How do we fix psychology so it actually has the standards of the rest of the science fields?

How do we fix psychology so it actually has the standards of the rest of the science fields?
Right now it's more philosophy than actual science.
So far some of the issues I have noticed in the field are
>Lack of repeatability in experiments
>Journals only want to publish positive results but rarely want to post negative results which are just as important
>Bullshit undefined terms with bullshit tests to prove something but not actually defined: Ex "modern racism tests or "modern racism" which is literal terms in psychology which is used to call people racist or prejudice based on definitions that the test makers decide"
>lack of biological or genetic understanding in the field in general

why even bother. Neuroscience is more rigorous

Because Psychology has the sway of other sciences but without the standards to actually see if it's right or not. Imagine if say chemistry or biology were like that, imagine destructive that would be. On the other hand right now we have entire subfields of psychology that are literal bullshit. It warps the way we look at humanity.

If Neuroscience starts getting results and factual explanations about the brain and human behavior do you think Psychology should be taken out of the picture or just to be reestructurated?

You cant explain human behavior by looking at the brain. Hell, you cant even explain how a simple neural network works by looking at the neurons and weights, you can only see it work.

why not? serious question

Behavioral Biology > Psychology
Of course it makes most people uncomfortable because it actually talks about the biology behind the way we think rather than making some bullshit other realm of explanations and analogy to make the human mind seem like a magical realm.

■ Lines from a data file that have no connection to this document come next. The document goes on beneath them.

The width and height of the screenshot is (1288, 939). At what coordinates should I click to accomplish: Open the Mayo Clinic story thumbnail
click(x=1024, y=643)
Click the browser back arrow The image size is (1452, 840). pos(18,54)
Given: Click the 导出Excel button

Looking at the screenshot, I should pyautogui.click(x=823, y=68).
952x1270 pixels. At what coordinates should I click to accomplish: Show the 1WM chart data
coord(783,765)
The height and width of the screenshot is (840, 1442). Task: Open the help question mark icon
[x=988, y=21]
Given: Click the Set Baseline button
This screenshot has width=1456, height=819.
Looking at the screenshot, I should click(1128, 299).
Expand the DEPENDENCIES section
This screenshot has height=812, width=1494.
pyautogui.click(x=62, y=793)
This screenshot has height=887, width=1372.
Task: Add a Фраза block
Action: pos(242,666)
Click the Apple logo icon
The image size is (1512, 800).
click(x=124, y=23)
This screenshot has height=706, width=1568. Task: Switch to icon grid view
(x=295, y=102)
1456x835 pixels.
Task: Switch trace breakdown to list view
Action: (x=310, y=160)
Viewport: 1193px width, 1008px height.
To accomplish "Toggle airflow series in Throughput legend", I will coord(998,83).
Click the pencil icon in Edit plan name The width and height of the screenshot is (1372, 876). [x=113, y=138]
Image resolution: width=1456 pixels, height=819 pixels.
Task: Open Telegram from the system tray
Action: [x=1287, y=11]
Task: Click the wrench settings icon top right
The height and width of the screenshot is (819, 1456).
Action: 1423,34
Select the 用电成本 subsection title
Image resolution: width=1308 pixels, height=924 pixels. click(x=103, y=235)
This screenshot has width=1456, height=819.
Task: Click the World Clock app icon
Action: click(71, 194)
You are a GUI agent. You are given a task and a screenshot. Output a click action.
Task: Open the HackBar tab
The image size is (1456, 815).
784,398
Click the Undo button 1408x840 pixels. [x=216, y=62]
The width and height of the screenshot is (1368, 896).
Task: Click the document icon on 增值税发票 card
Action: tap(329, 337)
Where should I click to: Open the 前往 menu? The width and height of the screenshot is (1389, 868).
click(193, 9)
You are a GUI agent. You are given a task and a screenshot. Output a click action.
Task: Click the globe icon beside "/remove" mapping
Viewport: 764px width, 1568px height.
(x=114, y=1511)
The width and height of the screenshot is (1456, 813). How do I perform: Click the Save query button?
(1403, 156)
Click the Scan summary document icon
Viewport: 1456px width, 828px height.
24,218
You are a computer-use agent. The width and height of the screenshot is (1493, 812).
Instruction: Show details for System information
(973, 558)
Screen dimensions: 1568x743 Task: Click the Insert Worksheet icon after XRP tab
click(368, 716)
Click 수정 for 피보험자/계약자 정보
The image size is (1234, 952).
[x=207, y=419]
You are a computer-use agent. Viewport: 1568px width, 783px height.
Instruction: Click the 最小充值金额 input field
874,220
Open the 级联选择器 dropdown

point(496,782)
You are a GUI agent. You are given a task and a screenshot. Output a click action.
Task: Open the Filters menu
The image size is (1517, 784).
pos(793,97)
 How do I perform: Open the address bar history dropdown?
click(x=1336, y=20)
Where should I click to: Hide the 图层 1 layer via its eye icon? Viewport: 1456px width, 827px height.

The worst part about psychology is the IRB. You can have an entire field of study blackballed by academia because muh racism. A few shitty people take advantage of blacks in the 50s or so, and ruin things for everyone half a century later

Because it's complicated and they haven't figured it out yet.

>Lack of repeatability in experiments

That's because your most interesting results are usually case studies that can't be repeated for ethical reasons.